Lorenzo’s wife Catalina Hernández Morales has spent her entire life cooking and selling food. Every year, the first batch of ants excites her anew. “First, I have to wash them properly before toasting them on my comal,” she says. As she talks, Hernández Morales cleans a big disc of an old tractor that she will use to cook the ants on an open fire—alive. “Every cook uses his or her own recipe. Some boil them first,” she explains, stirring the insects that start to lose their wings and tiny legs. She picks one of them to see if they are ready. Their flavor is similar to pork rind; very fatty.
A few more minutes and the chicatanas are ready. In the meantime, Hernández Morales grinds two kinds of chilli peppers—morita and puya—with garlic and prepares small, green tomatoes, called miltomates.

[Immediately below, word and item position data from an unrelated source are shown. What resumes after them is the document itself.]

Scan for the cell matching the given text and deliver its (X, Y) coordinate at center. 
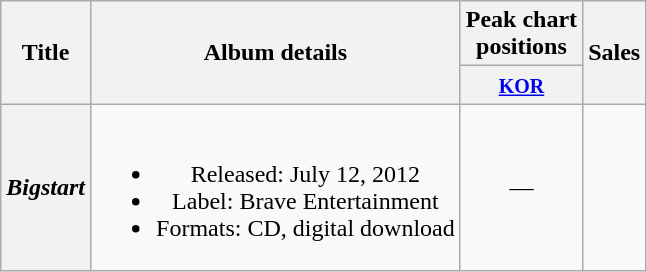
Bigstart (46, 188)
Released: July 12, 2012Label: Brave EntertainmentFormats: CD, digital download (276, 188)
— (521, 188)
Title (46, 52)
KOR (521, 85)
Peak chart positions (521, 34)
Sales (614, 52)
Album details (276, 52)
Provide the (X, Y) coordinate of the cell's center where the given text is located.  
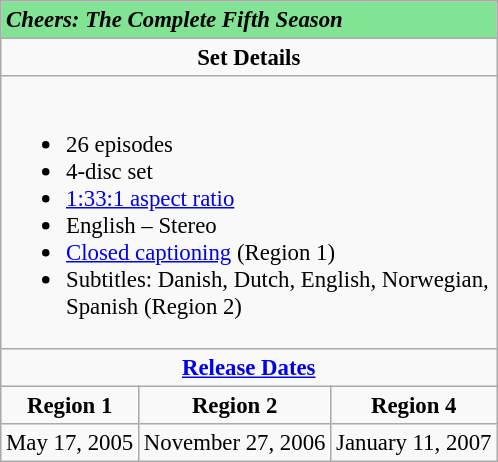
Set Details (249, 58)
Region 1 (70, 405)
Cheers: The Complete Fifth Season (249, 20)
Region 4 (414, 405)
May 17, 2005 (70, 442)
26 episodes4-disc set1:33:1 aspect ratioEnglish – StereoClosed captioning (Region 1)Subtitles: Danish, Dutch, English, Norwegian, Spanish (Region 2) (249, 212)
Release Dates (249, 367)
January 11, 2007 (414, 442)
November 27, 2006 (235, 442)
Region 2 (235, 405)
Provide the [x, y] coordinate of the cell's center where the given text is located.  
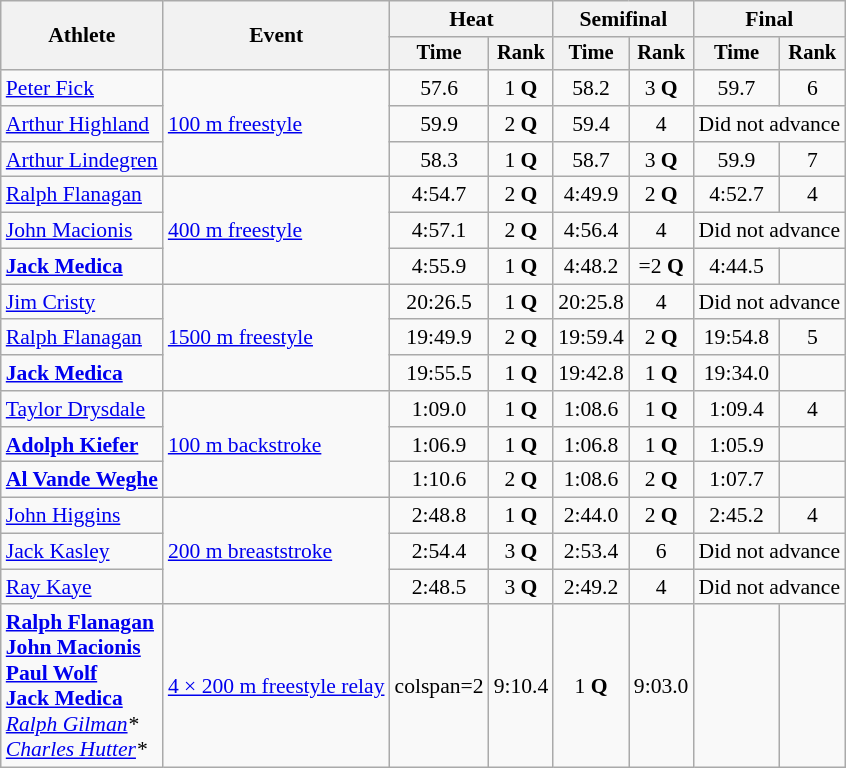
58.7 [590, 160]
Heat [472, 19]
58.2 [590, 88]
Jack Kasley [82, 552]
200 m breaststroke [276, 552]
Final [769, 19]
9:03.0 [662, 686]
2:48.5 [440, 587]
1:09.0 [440, 409]
1500 m freestyle [276, 338]
1:10.6 [440, 480]
19:59.4 [590, 338]
2:48.8 [440, 516]
2:53.4 [590, 552]
Semifinal [623, 19]
58.3 [440, 160]
John Higgins [82, 516]
Arthur Lindegren [82, 160]
Taylor Drysdale [82, 409]
2:54.4 [440, 552]
Ray Kaye [82, 587]
=2 Q [662, 267]
57.6 [440, 88]
1:06.9 [440, 445]
20:25.8 [590, 302]
9:10.4 [522, 686]
1:05.9 [736, 445]
Adolph Kiefer [82, 445]
7 [812, 160]
4:55.9 [440, 267]
2:49.2 [590, 587]
100 m freestyle [276, 124]
59.7 [736, 88]
Jim Cristy [82, 302]
2:45.2 [736, 516]
19:34.0 [736, 373]
John Macionis [82, 231]
100 m backstroke [276, 444]
20:26.5 [440, 302]
Athlete [82, 36]
4:44.5 [736, 267]
4:48.2 [590, 267]
19:55.5 [440, 373]
colspan=2 [440, 686]
Ralph FlanaganJohn MacionisPaul WolfJack MedicaRalph Gilman*Charles Hutter* [82, 686]
19:42.8 [590, 373]
59.4 [590, 124]
1:06.8 [590, 445]
Event [276, 36]
Al Vande Weghe [82, 480]
4:54.7 [440, 195]
4:52.7 [736, 195]
4 × 200 m freestyle relay [276, 686]
19:49.9 [440, 338]
4:57.1 [440, 231]
4:56.4 [590, 231]
2:44.0 [590, 516]
1:09.4 [736, 409]
19:54.8 [736, 338]
400 m freestyle [276, 230]
5 [812, 338]
1:07.7 [736, 480]
Peter Fick [82, 88]
4:49.9 [590, 195]
Arthur Highland [82, 124]
Scan for the cell matching the given text and deliver its [X, Y] coordinate at center. 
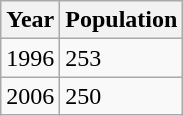
1996 [30, 58]
Population [122, 20]
250 [122, 96]
253 [122, 58]
Year [30, 20]
2006 [30, 96]
Return the [x, y] coordinate for the center point of the cell that contains the specified text.  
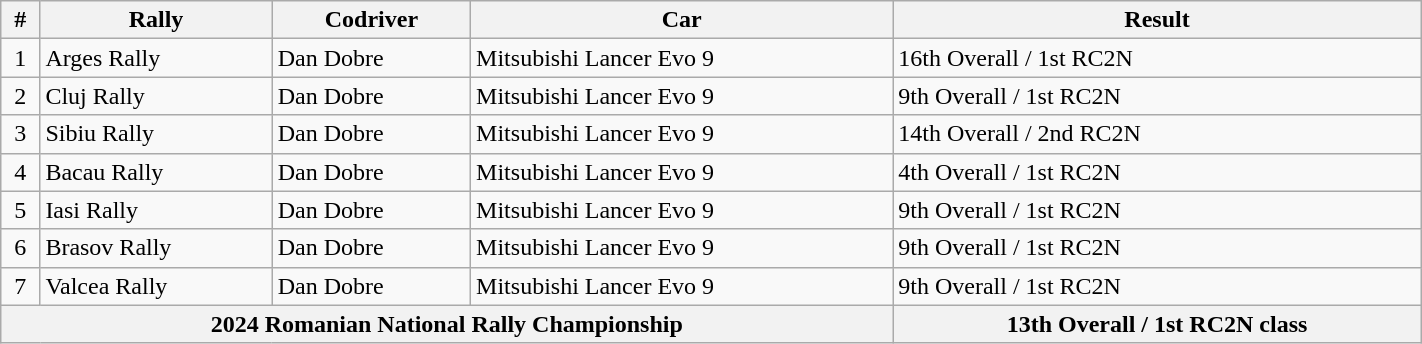
# [20, 20]
13th Overall / 1st RC2N class [1158, 324]
7 [20, 286]
2 [20, 96]
3 [20, 134]
14th Overall / 2nd RC2N [1158, 134]
Valcea Rally [156, 286]
1 [20, 58]
5 [20, 210]
Sibiu Rally [156, 134]
2024 Romanian National Rally Championship [447, 324]
16th Overall / 1st RC2N [1158, 58]
4th Overall / 1st RC2N [1158, 172]
Codriver [371, 20]
Cluj Rally [156, 96]
6 [20, 248]
Brasov Rally [156, 248]
Rally [156, 20]
Result [1158, 20]
Arges Rally [156, 58]
Bacau Rally [156, 172]
Iasi Rally [156, 210]
4 [20, 172]
Car [682, 20]
Pinpoint the cell where the given text exists, returning its (x, y) midpoint coordinate. 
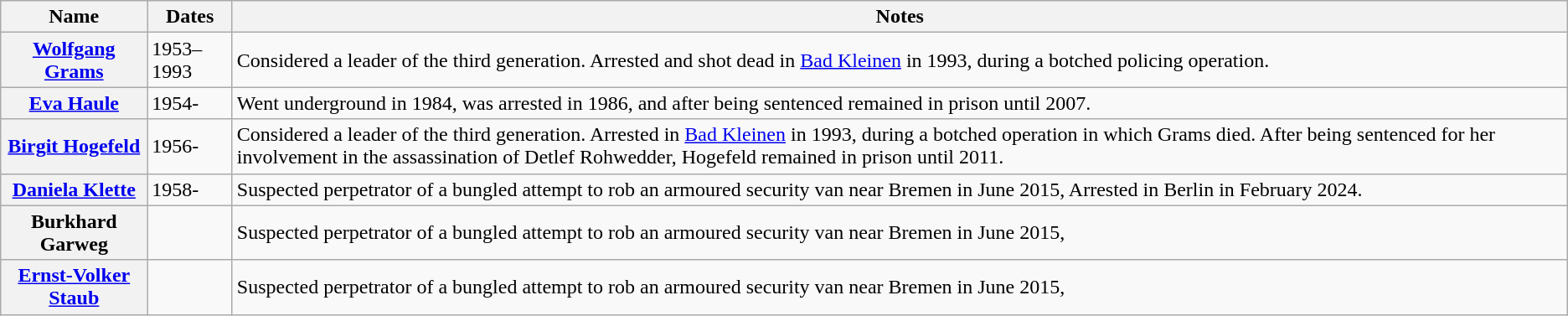
Burkhard Garweg (74, 233)
Daniela Klette (74, 189)
Notes (900, 17)
1958- (189, 189)
1953–1993 (189, 60)
Suspected perpetrator of a bungled attempt to rob an armoured security van near Bremen in June 2015, Arrested in Berlin in February 2024. (900, 189)
Birgit Hogefeld (74, 146)
1956- (189, 146)
Wolfgang Grams (74, 60)
1954- (189, 103)
Went underground in 1984, was arrested in 1986, and after being sentenced remained in prison until 2007. (900, 103)
Dates (189, 17)
Name (74, 17)
Considered a leader of the third generation. Arrested and shot dead in Bad Kleinen in 1993, during a botched policing operation. (900, 60)
Eva Haule (74, 103)
Ernst-Volker Staub (74, 286)
Return [x, y] of the center of cell containing provided text 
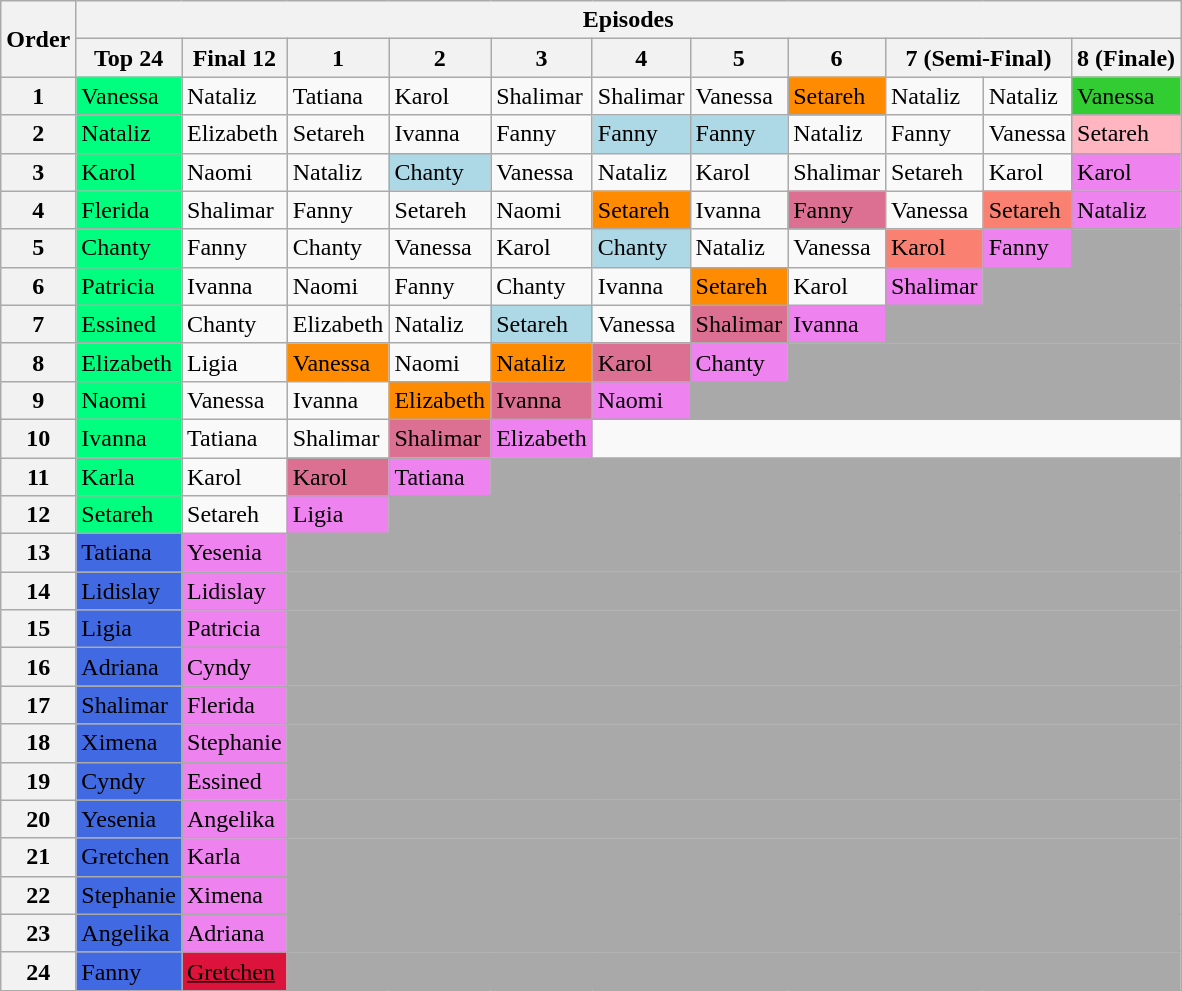
Final 12 [235, 58]
19 [38, 781]
9 [38, 400]
23 [38, 933]
10 [38, 438]
16 [38, 667]
20 [38, 819]
15 [38, 629]
8 [38, 362]
7 (Semi-Final) [978, 58]
Episodes [628, 20]
7 [38, 324]
24 [38, 971]
13 [38, 553]
22 [38, 895]
Top 24 [129, 58]
18 [38, 743]
8 (Finale) [1126, 58]
Order [38, 39]
17 [38, 705]
11 [38, 477]
14 [38, 591]
21 [38, 857]
12 [38, 515]
Search for the cell housing the specified text and yield its [x, y] center coordinate. 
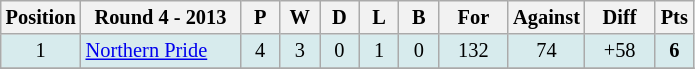
3 [300, 51]
Pts [674, 17]
132 [474, 51]
Against [546, 17]
74 [546, 51]
L [379, 17]
W [300, 17]
+58 [620, 51]
6 [674, 51]
4 [260, 51]
P [260, 17]
For [474, 17]
D [340, 17]
Position [41, 17]
B [419, 17]
Round 4 - 2013 [161, 17]
Northern Pride [161, 51]
Diff [620, 17]
Return (X, Y) of the center of cell containing provided text 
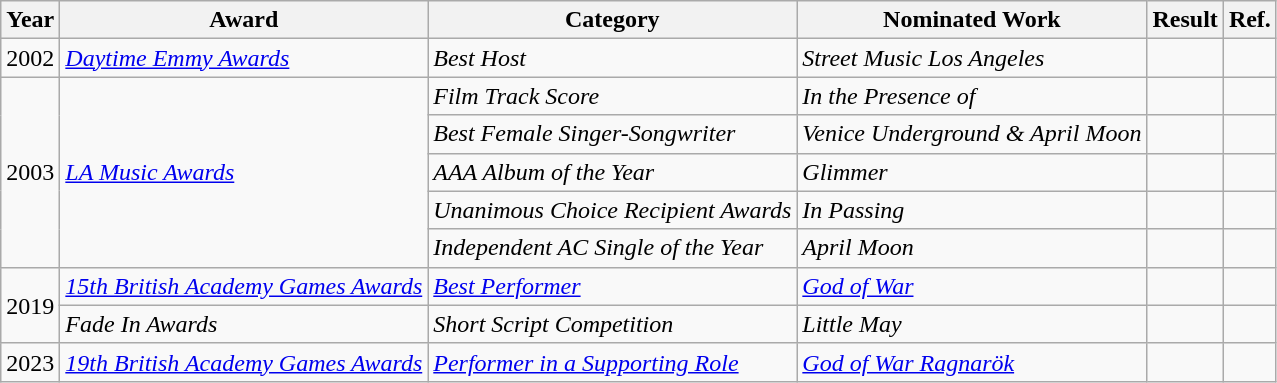
Best Female Singer-Songwriter (612, 134)
Daytime Emmy Awards (244, 58)
God of War Ragnarök (972, 362)
In the Presence of (972, 96)
Performer in a Supporting Role (612, 362)
Fade In Awards (244, 324)
19th British Academy Games Awards (244, 362)
Independent AC Single of the Year (612, 248)
LA Music Awards (244, 172)
Unanimous Choice Recipient Awards (612, 210)
2023 (30, 362)
God of War (972, 286)
Category (612, 20)
Short Script Competition (612, 324)
Best Host (612, 58)
April Moon (972, 248)
Ref. (1250, 20)
2002 (30, 58)
In Passing (972, 210)
15th British Academy Games Awards (244, 286)
Venice Underground & April Moon (972, 134)
Result (1185, 20)
Film Track Score (612, 96)
2003 (30, 172)
Street Music Los Angeles (972, 58)
Best Performer (612, 286)
Nominated Work (972, 20)
Little May (972, 324)
AAA Album of the Year (612, 172)
Year (30, 20)
Award (244, 20)
2019 (30, 305)
Glimmer (972, 172)
For the text-containing cell, return its midpoint in [X, Y] coordinate format. 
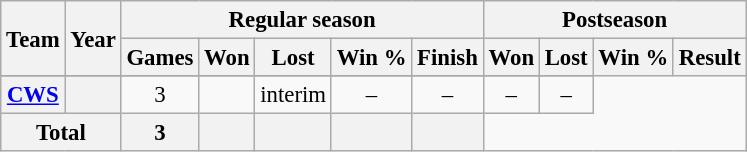
Team [33, 38]
interim [293, 95]
Result [710, 58]
Year [93, 38]
CWS [33, 95]
Total [61, 133]
Regular season [302, 20]
Finish [448, 58]
Games [160, 58]
Postseason [614, 20]
Return the (X, Y) coordinate for the center point of the cell that contains the specified text.  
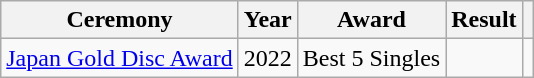
Result (484, 20)
Best 5 Singles (371, 58)
Year (268, 20)
Ceremony (120, 20)
Award (371, 20)
Japan Gold Disc Award (120, 58)
2022 (268, 58)
Scan for the cell matching the given text and deliver its (X, Y) coordinate at center. 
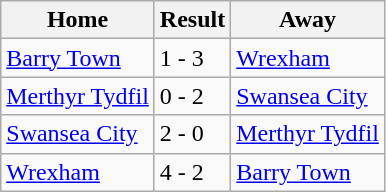
Result (192, 20)
Home (78, 20)
2 - 0 (192, 134)
1 - 3 (192, 58)
0 - 2 (192, 96)
4 - 2 (192, 172)
Away (308, 20)
From the cell containing the given text, extract its center point as [x, y] coordinate. 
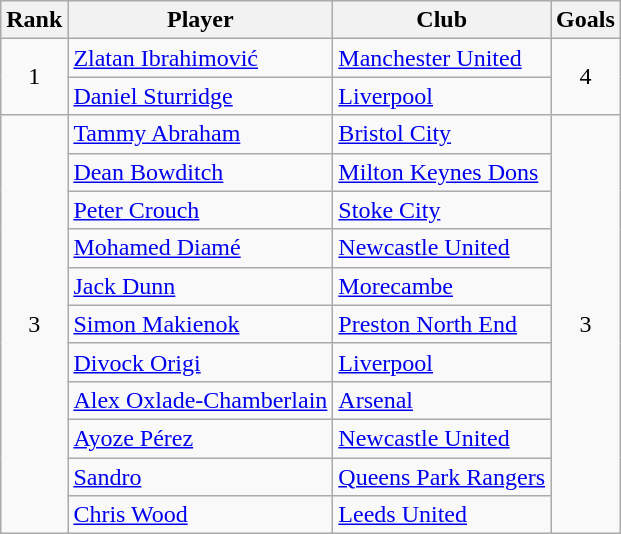
Leeds United [442, 515]
Club [442, 20]
Daniel Sturridge [200, 96]
Zlatan Ibrahimović [200, 58]
Morecambe [442, 286]
Peter Crouch [200, 210]
Queens Park Rangers [442, 477]
Sandro [200, 477]
Arsenal [442, 400]
Goals [586, 20]
Divock Origi [200, 362]
Milton Keynes Dons [442, 172]
1 [34, 77]
Chris Wood [200, 515]
Alex Oxlade-Chamberlain [200, 400]
Ayoze Pérez [200, 438]
4 [586, 77]
Stoke City [442, 210]
Player [200, 20]
Preston North End [442, 324]
Rank [34, 20]
Tammy Abraham [200, 134]
Simon Makienok [200, 324]
Bristol City [442, 134]
Dean Bowditch [200, 172]
Manchester United [442, 58]
Mohamed Diamé [200, 248]
Jack Dunn [200, 286]
For the text-containing cell, return its midpoint in (X, Y) coordinate format. 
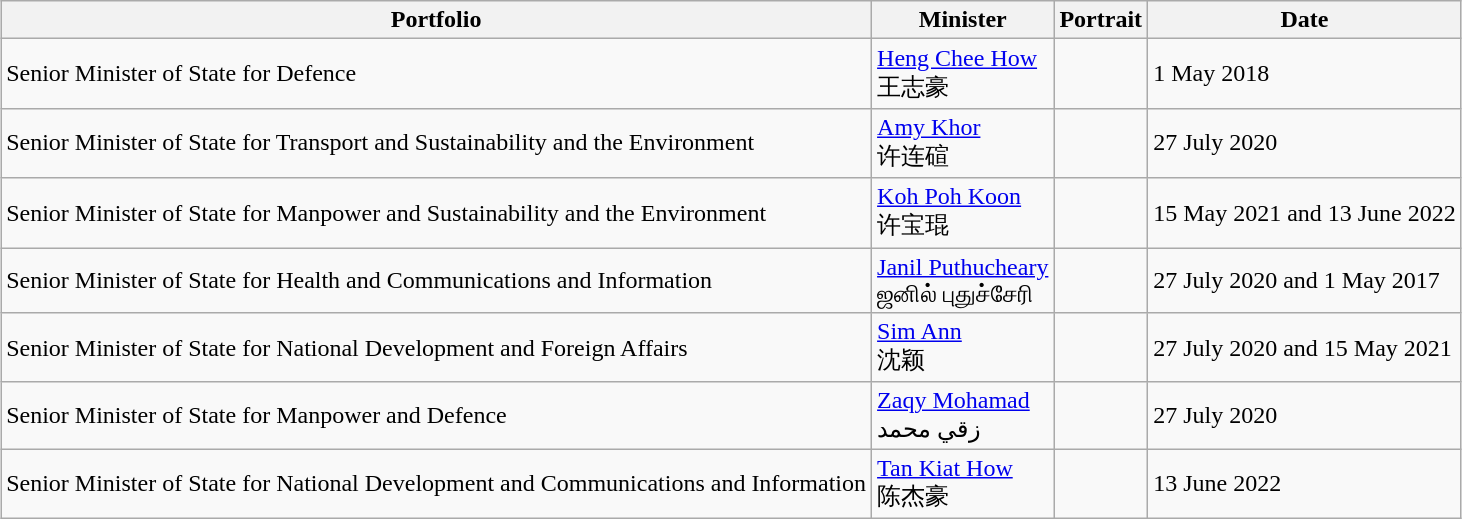
Senior Minister of State for Manpower and Defence (436, 416)
13 June 2022 (1305, 484)
Heng Chee How 王志豪 (963, 74)
Tan Kiat How 陈杰豪 (963, 484)
Amy Khor 许连碹 (963, 143)
27 July 2020 and 1 May 2017 (1305, 280)
Senior Minister of State for National Development and Foreign Affairs (436, 348)
Senior Minister of State for Transport and Sustainability and the Environment (436, 143)
Portrait (1101, 20)
Senior Minister of State for Health and Communications and Information (436, 280)
15 May 2021 and 13 June 2022 (1305, 213)
Zaqy Mohamad زقي محمد (963, 416)
Senior Minister of State for National Development and Communications and Information (436, 484)
Koh Poh Koon 许宝琨 (963, 213)
Sim Ann 沈颖 (963, 348)
Janil Puthucheary ஜனில் புதுச்சேரி (963, 280)
Minister (963, 20)
1 May 2018 (1305, 74)
Senior Minister of State for Defence (436, 74)
Portfolio (436, 20)
Senior Minister of State for Manpower and Sustainability and the Environment (436, 213)
Date (1305, 20)
27 July 2020 and 15 May 2021 (1305, 348)
Pinpoint the cell where the given text exists, returning its [x, y] midpoint coordinate. 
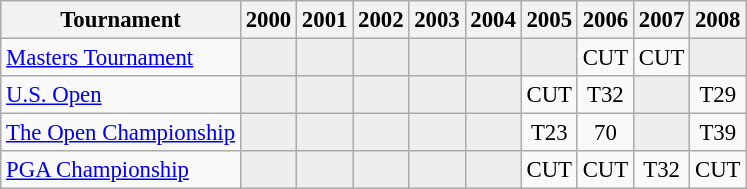
2007 [661, 20]
2004 [493, 20]
2005 [549, 20]
2003 [437, 20]
T29 [718, 95]
2006 [605, 20]
2000 [268, 20]
2008 [718, 20]
70 [605, 133]
U.S. Open [121, 95]
PGA Championship [121, 170]
2001 [325, 20]
T23 [549, 133]
Tournament [121, 20]
The Open Championship [121, 133]
2002 [381, 20]
Masters Tournament [121, 58]
T39 [718, 133]
Detect which cell encompasses the target text, then output its (x, y) center coordinate. 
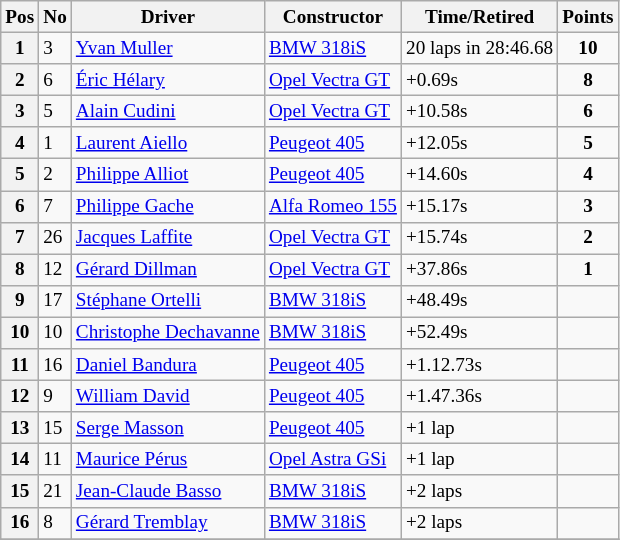
+48.49s (479, 301)
+52.49s (479, 333)
Alain Cudini (168, 111)
Gérard Dillman (168, 270)
Alfa Romeo 155 (332, 206)
Stéphane Ortelli (168, 301)
Maurice Pérus (168, 460)
Pos (20, 17)
+0.69s (479, 80)
Christophe Dechavanne (168, 333)
Philippe Gache (168, 206)
Driver (168, 17)
Éric Hélary (168, 80)
Laurent Aiello (168, 143)
Opel Astra GSi (332, 460)
14 (20, 460)
Points (588, 17)
+15.17s (479, 206)
Serge Masson (168, 428)
William David (168, 396)
Yvan Muller (168, 48)
Daniel Bandura (168, 365)
+10.58s (479, 111)
+12.05s (479, 143)
Constructor (332, 17)
+15.74s (479, 238)
+14.60s (479, 175)
Philippe Alliot (168, 175)
13 (20, 428)
+37.86s (479, 270)
Jacques Laffite (168, 238)
21 (56, 491)
+1.12.73s (479, 365)
+1.47.36s (479, 396)
Jean-Claude Basso (168, 491)
Time/Retired (479, 17)
26 (56, 238)
No (56, 17)
Gérard Tremblay (168, 523)
20 laps in 28:46.68 (479, 48)
17 (56, 301)
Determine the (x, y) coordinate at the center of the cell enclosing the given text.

All these ingredients, together with a pinch of salt and some water create the sauce that everybody in the house shares and enjoys with fresh handmade tortillas. “Seasoning is the great secret of Oaxacan cuisine, and I love cooking with organic ingredients from our region,” she says. Some ingredients are endemic to the state, such as certain kinds of chilli peppers. Mexico’s staple food, corn, was domesticated from teosinte by indigenous Oaxacans about 10,000 years ago.
“Before, there were more cooks in the village; now, we are only two left. If we do not want to share, who will cook in the future?”
Citlali Garcia, a trained chef from the outskirts of Oaxaca City, prepares mole negro with four friends and her mother, who brought Garcia up by herself. To make ends meet, Garcia worked in the kitchen of a local food vendor when she was young. To prepare the dish, they are using a total of 27 ingredients. It’s not an uncommon picture; the thick, black paste is sometimes made of more than 30 ingredients and can employ several women for several days when made in a traditional way. A fusion of age-old ingredients, indigenous knowledge, and colonial influences, it is, out of all Oaxacan specialties, the main meal at important events in many villages.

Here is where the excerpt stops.